The retailer’s shops will remain open as usual while the administrators try to save the UK firm.

Restructuring firm FRP, which has been appointed as the administrator, said it would now consider all options to find a way forward for the business.

The Body Shop was started by the late Dame Anita Roddick in 1976 from a single shop in Brighton.

It grew into a global brand, pioneering ethical trading and a stance against testing beauty products on animals.

FRP Advisory said creating “a more nimble and financially stable UK business” was an important step in it becoming a modern beauty brand “relevant to customers and able to compete for the long term”.

The administrators are expected to try to substantially cut costs, including on property and rents which could lead to job cuts.

It is highly unlikely that The Body Shop name will completely disappear from Britain’s High Streets after nearly 50 years.

The retailer’s British business has more than 200 shops and a handful of franchises across the UK as well as its headquarters in London.

Aurelius, the European private equity firm that bought the brand for £207m in November, took the drastic decision to place it into administration after poor sales during the key Christmas trading period.

FRP said that The Body Shop had faced “an extended period of financial challenges under past owners”.

The Body Shop has now changed hands three times since it was sold by founder Dame Anita in 2006, shortly before her death the following year.

There are hopes it will be restructured to better compete with brands such as Lush, best-known for its bath bombs and face masks, which is popular with younger shoppers.

Lesley Hayhurst, 70, was one of The Body Shop’s first customers and lived locally to its first shop in Brighton.

She told the BBC she had first gone into the store in her early 20s to get her ears pierced.

Lesley Hayhurst Lesley HayhurstLesley Hayhurst
Lesley Hayhurst lived locally to the brand’s first shop in Brighton

“It was so new, we didn’t have anything else like it. The whole atmosphere was so colourful, and yet so cosy,” she said.

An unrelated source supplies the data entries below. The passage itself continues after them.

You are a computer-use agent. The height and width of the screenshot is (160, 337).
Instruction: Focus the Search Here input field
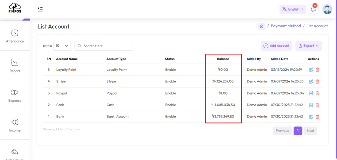[104, 46]
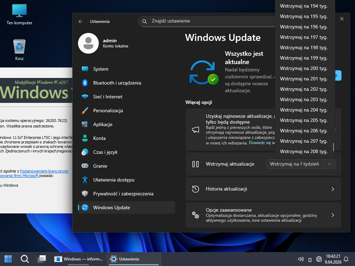Select the Sieć i Internet icon

(85, 97)
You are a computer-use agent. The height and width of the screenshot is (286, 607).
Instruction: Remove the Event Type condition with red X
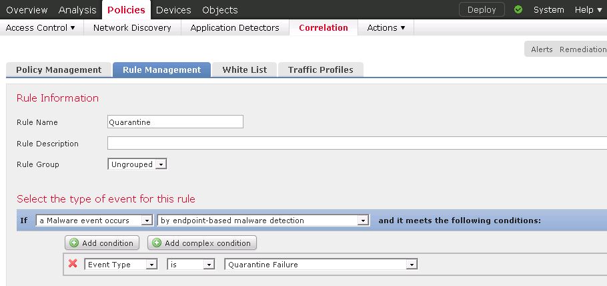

But Lesley said the products she likes are expensive and that she cannot always afford to buy them

“I think it’s sad. It’s another one of our High Street institutions that we’re losing,” she added.

Jasmine Payne, 39, has similar happy memories of weekends spent in The Body Shop and was particularly drawn to the company’s stance of not testing products on animals.

“I was a teenager growing up in the 1990s, now I’m nearly 40 and although I still love the products they’re too expensive,” she said.

Jasmine says she can buy other shampoo and conditioner for half the price or less, which again is not tested on animals.

“If I could afford it, then I would buy Body Shop [branded products],” she said.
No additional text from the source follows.